» Work to be completed
Transcribe only the lines from the one containing "572x407 pixels. At" through the final line of the entries below, exactly, and exclude the pictures.

----

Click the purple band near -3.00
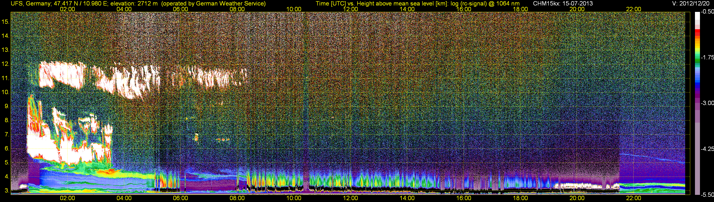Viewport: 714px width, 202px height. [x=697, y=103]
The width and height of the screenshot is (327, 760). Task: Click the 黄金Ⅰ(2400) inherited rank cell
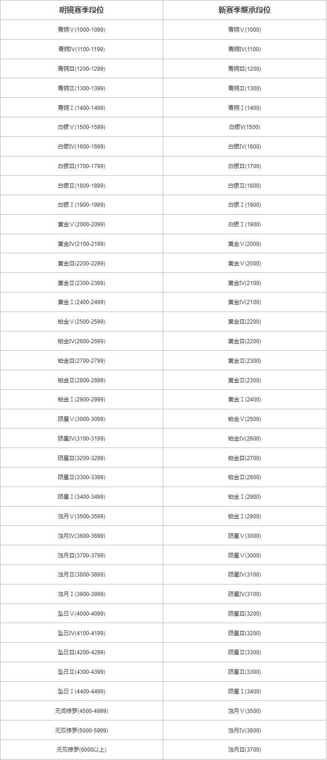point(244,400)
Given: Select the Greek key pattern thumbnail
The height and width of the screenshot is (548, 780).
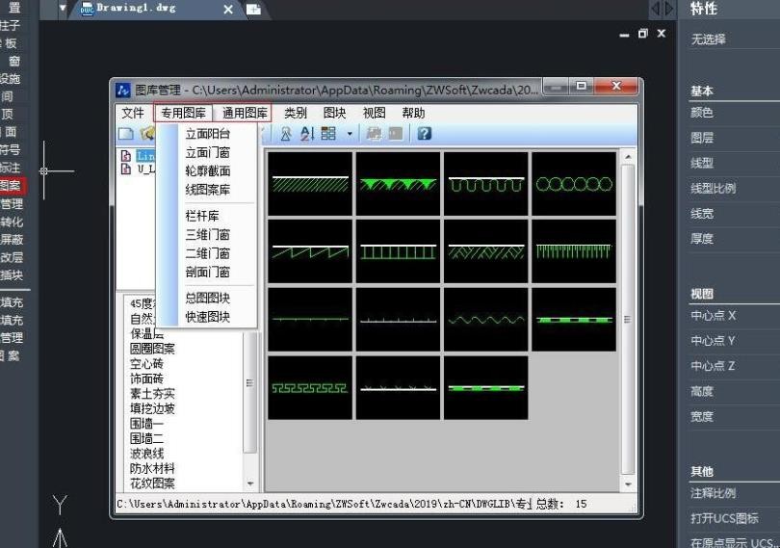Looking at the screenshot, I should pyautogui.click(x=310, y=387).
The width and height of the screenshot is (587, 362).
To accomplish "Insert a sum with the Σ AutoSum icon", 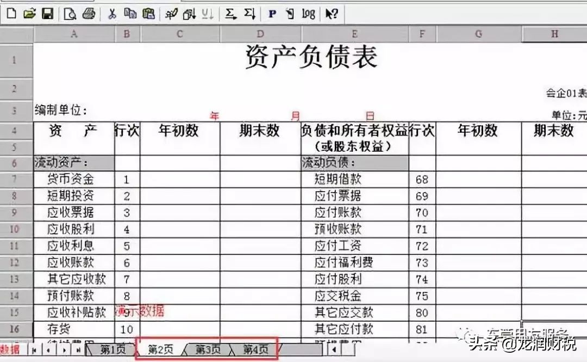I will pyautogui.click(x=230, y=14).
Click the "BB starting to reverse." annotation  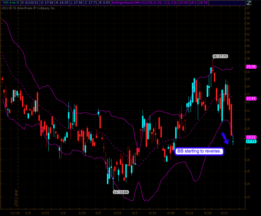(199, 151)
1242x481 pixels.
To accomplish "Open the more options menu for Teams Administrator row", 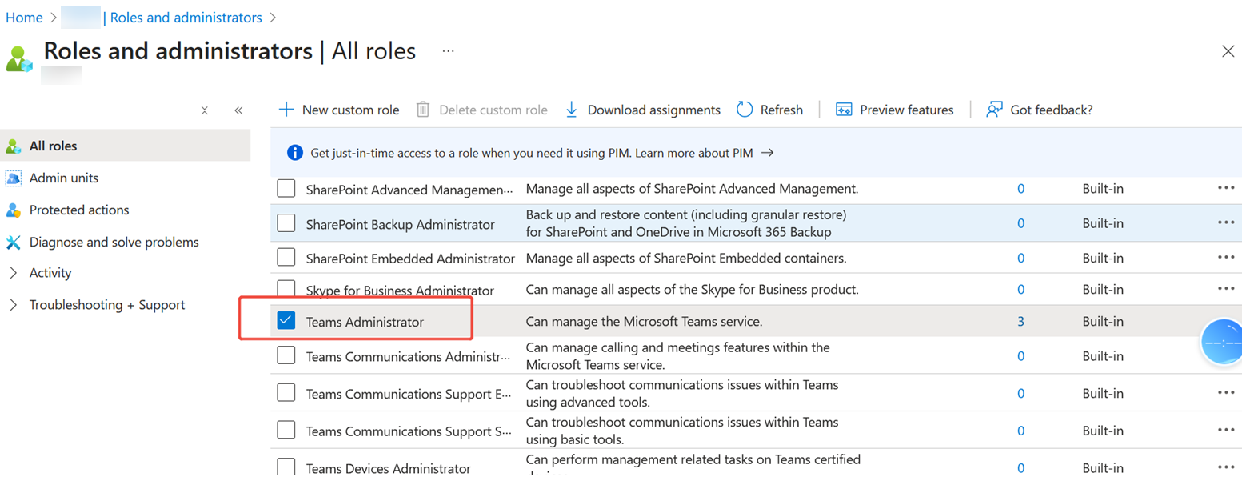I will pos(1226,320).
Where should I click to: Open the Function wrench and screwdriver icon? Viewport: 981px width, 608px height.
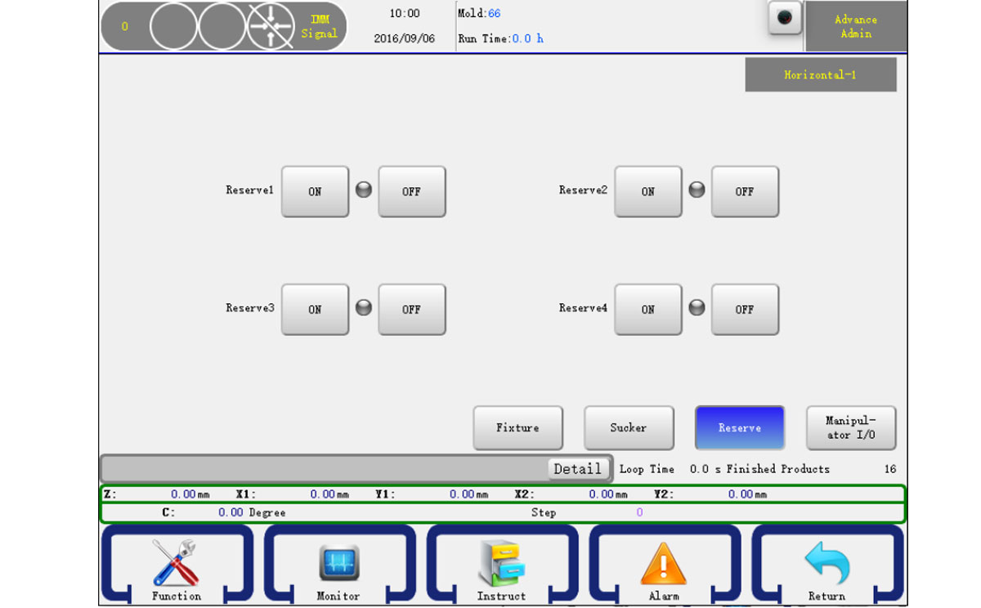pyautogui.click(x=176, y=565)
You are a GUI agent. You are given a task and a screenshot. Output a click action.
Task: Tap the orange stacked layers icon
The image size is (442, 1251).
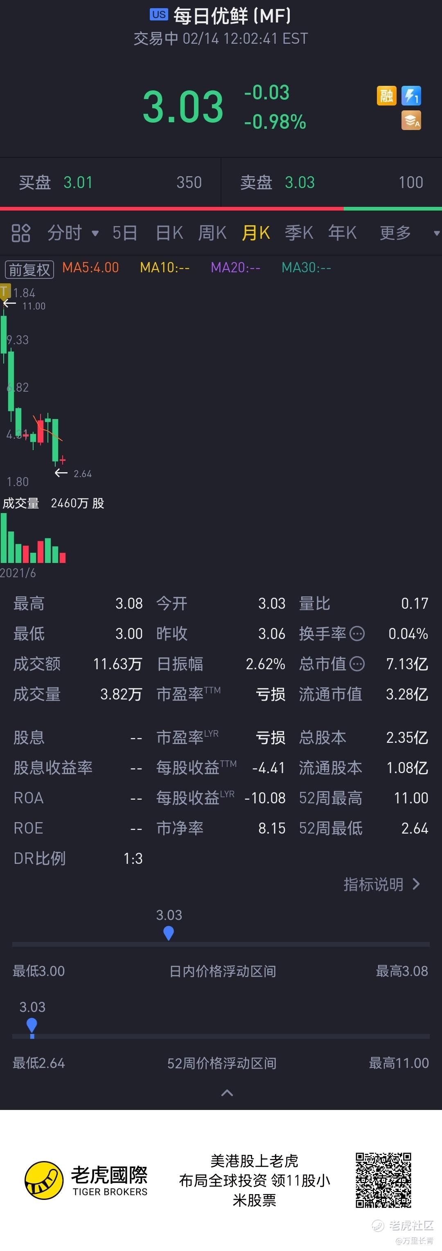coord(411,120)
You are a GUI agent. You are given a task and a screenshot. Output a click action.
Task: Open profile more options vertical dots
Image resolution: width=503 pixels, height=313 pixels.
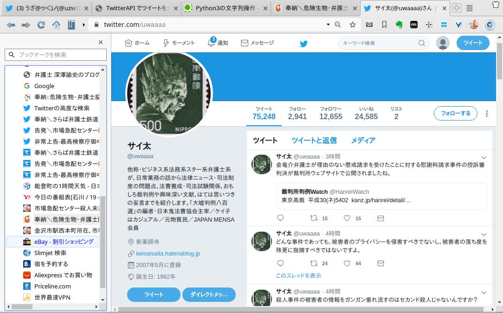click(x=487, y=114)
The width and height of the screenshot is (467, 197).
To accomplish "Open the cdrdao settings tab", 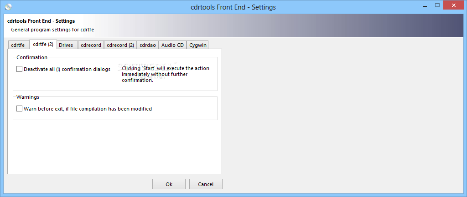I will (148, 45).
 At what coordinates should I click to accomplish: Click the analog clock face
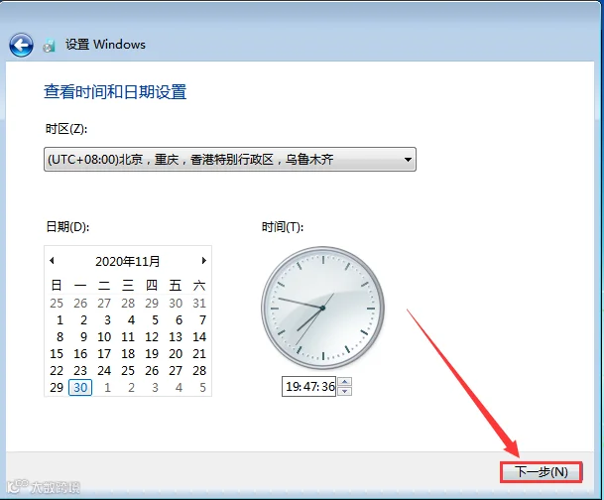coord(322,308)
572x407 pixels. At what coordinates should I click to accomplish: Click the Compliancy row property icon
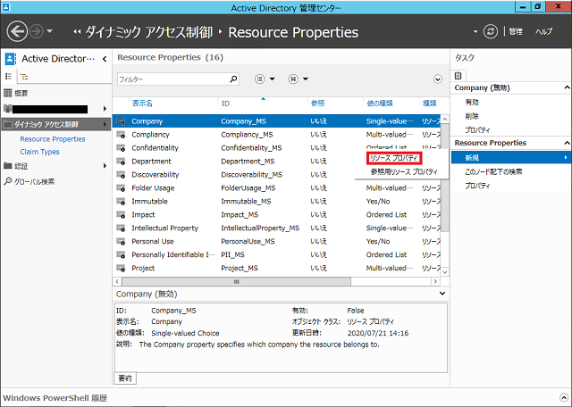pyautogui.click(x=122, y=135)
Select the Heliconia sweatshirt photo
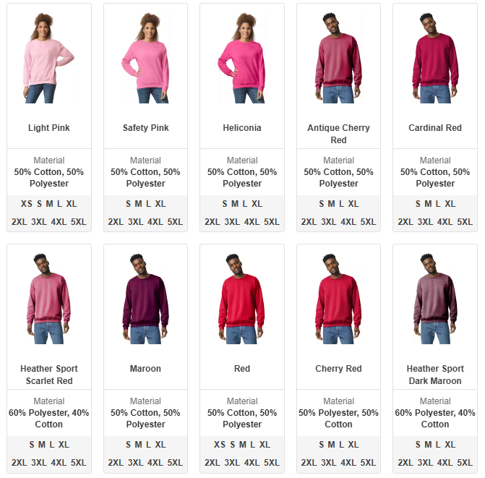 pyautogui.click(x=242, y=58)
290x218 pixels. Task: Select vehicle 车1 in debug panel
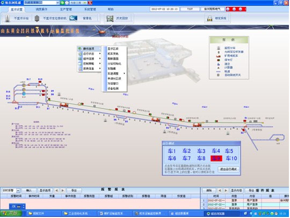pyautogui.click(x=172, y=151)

----

» Expected answer
572x407 pixels. At what coordinates should I click to accomplish: Click the Compliancy row property icon
pyautogui.click(x=122, y=135)
Select the Heliconia sweatshirt photo
 pyautogui.click(x=242, y=58)
290x218 pixels. Task: Select vehicle 车1 in debug panel
pyautogui.click(x=172, y=151)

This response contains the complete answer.